Could you copy every record exactly as it appears?

Stored data entries »
§
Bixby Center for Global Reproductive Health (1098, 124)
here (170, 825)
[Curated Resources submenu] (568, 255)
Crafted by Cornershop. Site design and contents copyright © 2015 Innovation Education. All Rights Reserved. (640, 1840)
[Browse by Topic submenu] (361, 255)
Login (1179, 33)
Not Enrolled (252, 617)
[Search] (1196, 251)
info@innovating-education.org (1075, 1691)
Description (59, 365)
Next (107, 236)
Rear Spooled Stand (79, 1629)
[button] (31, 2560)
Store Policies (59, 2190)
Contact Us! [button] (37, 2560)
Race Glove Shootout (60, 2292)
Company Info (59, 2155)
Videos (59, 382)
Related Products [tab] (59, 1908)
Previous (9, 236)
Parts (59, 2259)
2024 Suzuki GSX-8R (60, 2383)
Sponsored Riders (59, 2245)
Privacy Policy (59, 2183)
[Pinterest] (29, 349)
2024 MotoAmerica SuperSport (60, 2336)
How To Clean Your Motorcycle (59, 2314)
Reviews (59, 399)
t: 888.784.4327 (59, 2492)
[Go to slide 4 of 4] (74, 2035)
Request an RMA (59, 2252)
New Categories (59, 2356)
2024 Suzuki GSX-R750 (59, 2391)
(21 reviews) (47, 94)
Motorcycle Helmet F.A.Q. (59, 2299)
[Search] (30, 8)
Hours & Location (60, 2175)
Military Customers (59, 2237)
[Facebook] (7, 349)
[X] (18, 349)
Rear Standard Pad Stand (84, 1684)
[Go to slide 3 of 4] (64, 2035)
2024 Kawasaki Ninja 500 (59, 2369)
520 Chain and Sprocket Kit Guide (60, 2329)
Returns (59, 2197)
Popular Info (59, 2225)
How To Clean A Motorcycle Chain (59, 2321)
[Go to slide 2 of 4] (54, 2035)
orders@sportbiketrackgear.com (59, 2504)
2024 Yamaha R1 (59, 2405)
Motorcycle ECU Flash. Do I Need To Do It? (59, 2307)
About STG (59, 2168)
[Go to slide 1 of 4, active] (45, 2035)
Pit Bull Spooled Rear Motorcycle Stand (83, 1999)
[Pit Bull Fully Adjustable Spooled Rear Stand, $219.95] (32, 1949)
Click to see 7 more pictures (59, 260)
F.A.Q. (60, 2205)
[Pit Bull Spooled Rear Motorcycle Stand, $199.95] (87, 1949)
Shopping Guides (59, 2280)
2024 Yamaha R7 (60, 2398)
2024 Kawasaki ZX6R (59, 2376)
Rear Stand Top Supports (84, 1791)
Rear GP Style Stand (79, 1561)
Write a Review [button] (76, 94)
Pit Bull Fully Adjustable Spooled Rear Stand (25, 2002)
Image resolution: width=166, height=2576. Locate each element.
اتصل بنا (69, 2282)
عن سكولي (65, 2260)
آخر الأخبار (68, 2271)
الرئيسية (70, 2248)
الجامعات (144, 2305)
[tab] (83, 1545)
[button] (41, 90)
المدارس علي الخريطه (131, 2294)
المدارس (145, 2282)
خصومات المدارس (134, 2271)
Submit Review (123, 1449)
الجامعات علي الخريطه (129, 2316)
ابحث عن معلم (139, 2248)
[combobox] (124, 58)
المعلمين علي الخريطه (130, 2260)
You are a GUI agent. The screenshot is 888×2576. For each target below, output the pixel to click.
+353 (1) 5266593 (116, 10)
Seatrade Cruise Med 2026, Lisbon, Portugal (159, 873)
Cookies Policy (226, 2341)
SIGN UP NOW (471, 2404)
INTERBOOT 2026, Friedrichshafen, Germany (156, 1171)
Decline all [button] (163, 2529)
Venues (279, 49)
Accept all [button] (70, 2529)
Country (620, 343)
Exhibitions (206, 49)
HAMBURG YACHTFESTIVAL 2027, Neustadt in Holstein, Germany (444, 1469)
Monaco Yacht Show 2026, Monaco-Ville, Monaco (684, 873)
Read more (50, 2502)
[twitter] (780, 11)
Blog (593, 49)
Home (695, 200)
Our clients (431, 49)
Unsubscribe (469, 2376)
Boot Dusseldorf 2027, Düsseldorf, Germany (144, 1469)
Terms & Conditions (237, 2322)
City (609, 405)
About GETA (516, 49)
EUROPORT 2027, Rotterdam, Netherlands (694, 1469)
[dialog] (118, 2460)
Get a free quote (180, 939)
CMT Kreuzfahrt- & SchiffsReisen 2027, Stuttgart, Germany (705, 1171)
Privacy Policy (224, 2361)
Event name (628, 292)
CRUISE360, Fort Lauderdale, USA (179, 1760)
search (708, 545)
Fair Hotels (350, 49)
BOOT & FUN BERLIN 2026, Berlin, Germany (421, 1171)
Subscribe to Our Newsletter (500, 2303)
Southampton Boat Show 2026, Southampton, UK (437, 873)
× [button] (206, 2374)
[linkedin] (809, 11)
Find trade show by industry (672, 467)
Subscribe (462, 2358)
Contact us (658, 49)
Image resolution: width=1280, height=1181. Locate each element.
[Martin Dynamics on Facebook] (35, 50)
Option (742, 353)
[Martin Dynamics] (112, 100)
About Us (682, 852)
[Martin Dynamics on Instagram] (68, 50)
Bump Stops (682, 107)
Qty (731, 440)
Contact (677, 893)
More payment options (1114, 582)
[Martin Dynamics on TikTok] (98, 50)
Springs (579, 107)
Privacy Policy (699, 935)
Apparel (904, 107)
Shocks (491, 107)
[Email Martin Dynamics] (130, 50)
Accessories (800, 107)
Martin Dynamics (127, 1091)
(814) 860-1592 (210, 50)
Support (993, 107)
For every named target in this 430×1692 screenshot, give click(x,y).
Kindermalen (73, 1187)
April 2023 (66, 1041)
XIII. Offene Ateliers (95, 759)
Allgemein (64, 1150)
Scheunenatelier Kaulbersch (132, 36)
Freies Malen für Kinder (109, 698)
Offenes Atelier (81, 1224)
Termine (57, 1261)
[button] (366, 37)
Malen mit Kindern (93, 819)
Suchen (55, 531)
§
RESULT »
Bixby Center for Global Reproductive Health (1098, 124)
here (170, 825)
[Curated Resources submenu] (568, 255)
Crafted by Cornershop. Site design and contents copyright © 2015 Innovation Education. All Rights Reserved. (640, 1840)
[Browse by Topic submenu] (361, 255)
Login (1179, 33)
Not Enrolled (252, 617)
[Search] (1196, 251)
info@innovating-education.org (1075, 1691)
Description (59, 365)
Next (107, 236)
Rear Spooled Stand (79, 1629)
[button] (31, 2560)
Store Policies (59, 2190)
Contact Us! [button] (37, 2560)
Race Glove Shootout (60, 2292)
Company Info (59, 2155)
Videos (59, 382)
Related Products [tab] (59, 1908)
Previous (9, 236)
Parts (59, 2259)
2024 Suzuki GSX-8R (60, 2383)
Sponsored Riders (59, 2245)
Privacy Policy (59, 2183)
[Pinterest] (29, 349)
2024 MotoAmerica SuperSport (60, 2336)
How To Clean Your Motorcycle (59, 2314)
Reviews (59, 399)
t: 888.784.4327 (59, 2492)
[Go to slide 4 of 4] (74, 2035)
Request an RMA (59, 2252)
New Categories (59, 2356)
2024 Suzuki GSX-R750 (59, 2391)
(21 reviews) (47, 94)
Motorcycle Helmet F.A.Q. (59, 2299)
[Search] (30, 8)
Hours & Location (60, 2175)
Military Customers (59, 2237)
[Facebook] (7, 349)
[X] (18, 349)
Rear Standard Pad Stand (84, 1684)
[Go to slide 3 of 4] (64, 2035)
2024 Kawasaki Ninja 500 (59, 2369)
520 Chain and Sprocket Kit Guide (60, 2329)
Returns (59, 2197)
Popular Info (59, 2225)
How To Clean A Motorcycle Chain (59, 2321)
[Go to slide 2 of 4] (54, 2035)
orders@sportbiketrackgear.com (59, 2504)
2024 Yamaha R1 (59, 2405)
Motorcycle ECU Flash. Do I Need To Do It? (59, 2307)
About STG (59, 2168)
[Go to slide 1 of 4, active] (45, 2035)
Pit Bull Spooled Rear Motorcycle Stand (83, 1999)
[Pit Bull Fully Adjustable Spooled Rear Stand, $219.95] (32, 1949)
Click to see 7 more pictures (59, 260)
F.A.Q. (60, 2205)
[Pit Bull Spooled Rear Motorcycle Stand, $199.95] (87, 1949)
Shopping Guides (59, 2280)
2024 Yamaha R7 (60, 2398)
2024 Kawasaki ZX6R (59, 2376)
Rear Stand Top Supports (84, 1791)
Rear GP Style Stand (79, 1561)
Write a Review [button] (76, 94)
Pit Bull Fully Adjustable Spooled Rear Stand (25, 2002)
Image resolution: width=166, height=2576. Locate each element.
اتصل بنا (69, 2282)
عن سكولي (65, 2260)
آخر الأخبار (68, 2271)
الرئيسية (70, 2248)
الجامعات (144, 2305)
[tab] (83, 1545)
[button] (41, 90)
المدارس علي الخريطه (131, 2294)
المدارس (145, 2282)
خصومات المدارس (134, 2271)
Submit Review (123, 1449)
الجامعات علي الخريطه (129, 2316)
ابحث عن معلم (139, 2248)
[combobox] (124, 58)
المعلمين علي الخريطه (130, 2260)
You are a GUI agent. The screenshot is 888×2576. For each target below, output the pixel to click.
+353 (1) 5266593 (116, 10)
Seatrade Cruise Med 2026, Lisbon, Portugal (159, 873)
Cookies Policy (226, 2341)
SIGN UP NOW (471, 2404)
INTERBOOT 2026, Friedrichshafen, Germany (156, 1171)
Decline all [button] (163, 2529)
Venues (279, 49)
Accept all [button] (70, 2529)
Country (620, 343)
Exhibitions (206, 49)
HAMBURG YACHTFESTIVAL 2027, Neustadt in Holstein, Germany (444, 1469)
Monaco Yacht Show 2026, Monaco-Ville, Monaco (684, 873)
Read more (50, 2502)
[twitter] (780, 11)
Blog (593, 49)
Home (695, 200)
Our clients (431, 49)
Unsubscribe (469, 2376)
Boot Dusseldorf 2027, Düsseldorf, Germany (144, 1469)
Terms & Conditions (237, 2322)
City (609, 405)
About GETA (516, 49)
EUROPORT 2027, Rotterdam, Netherlands (694, 1469)
[dialog] (118, 2460)
Get a free quote (180, 939)
CMT Kreuzfahrt- & SchiffsReisen 2027, Stuttgart, Germany (705, 1171)
Privacy Policy (224, 2361)
Event name (628, 292)
CRUISE360, Fort Lauderdale, USA (179, 1760)
search (708, 545)
Fair Hotels (350, 49)
BOOT & FUN BERLIN 2026, Berlin, Germany (421, 1171)
Subscribe to Our Newsletter (500, 2303)
Southampton Boat Show 2026, Southampton, UK (437, 873)
× [button] (206, 2374)
[linkedin] (809, 11)
Find trade show by industry (672, 467)
Subscribe (462, 2358)
Contact us (658, 49)
Image resolution: width=1280, height=1181. Locate each element.
[Martin Dynamics on Facebook] (35, 50)
Option (742, 353)
[Martin Dynamics] (112, 100)
About Us (682, 852)
[Martin Dynamics on Instagram] (68, 50)
Bump Stops (682, 107)
Qty (731, 440)
Contact (677, 893)
More payment options (1114, 582)
[Martin Dynamics on TikTok] (98, 50)
Springs (579, 107)
Privacy Policy (699, 935)
Apparel (904, 107)
Shocks (491, 107)
[Email Martin Dynamics] (130, 50)
Accessories (800, 107)
Martin Dynamics (127, 1091)
(814) 860-1592 (210, 50)
Support (993, 107)
For every named target in this 430×1692 screenshot, give click(x,y).
Kindermalen (73, 1187)
April 2023 (66, 1041)
XIII. Offene Ateliers (95, 759)
Allgemein (64, 1150)
Scheunenatelier Kaulbersch (132, 36)
Freies Malen für Kinder (109, 698)
Offenes Atelier (81, 1224)
Termine (57, 1261)
[button] (366, 37)
Malen mit Kindern (93, 819)
Suchen (55, 531)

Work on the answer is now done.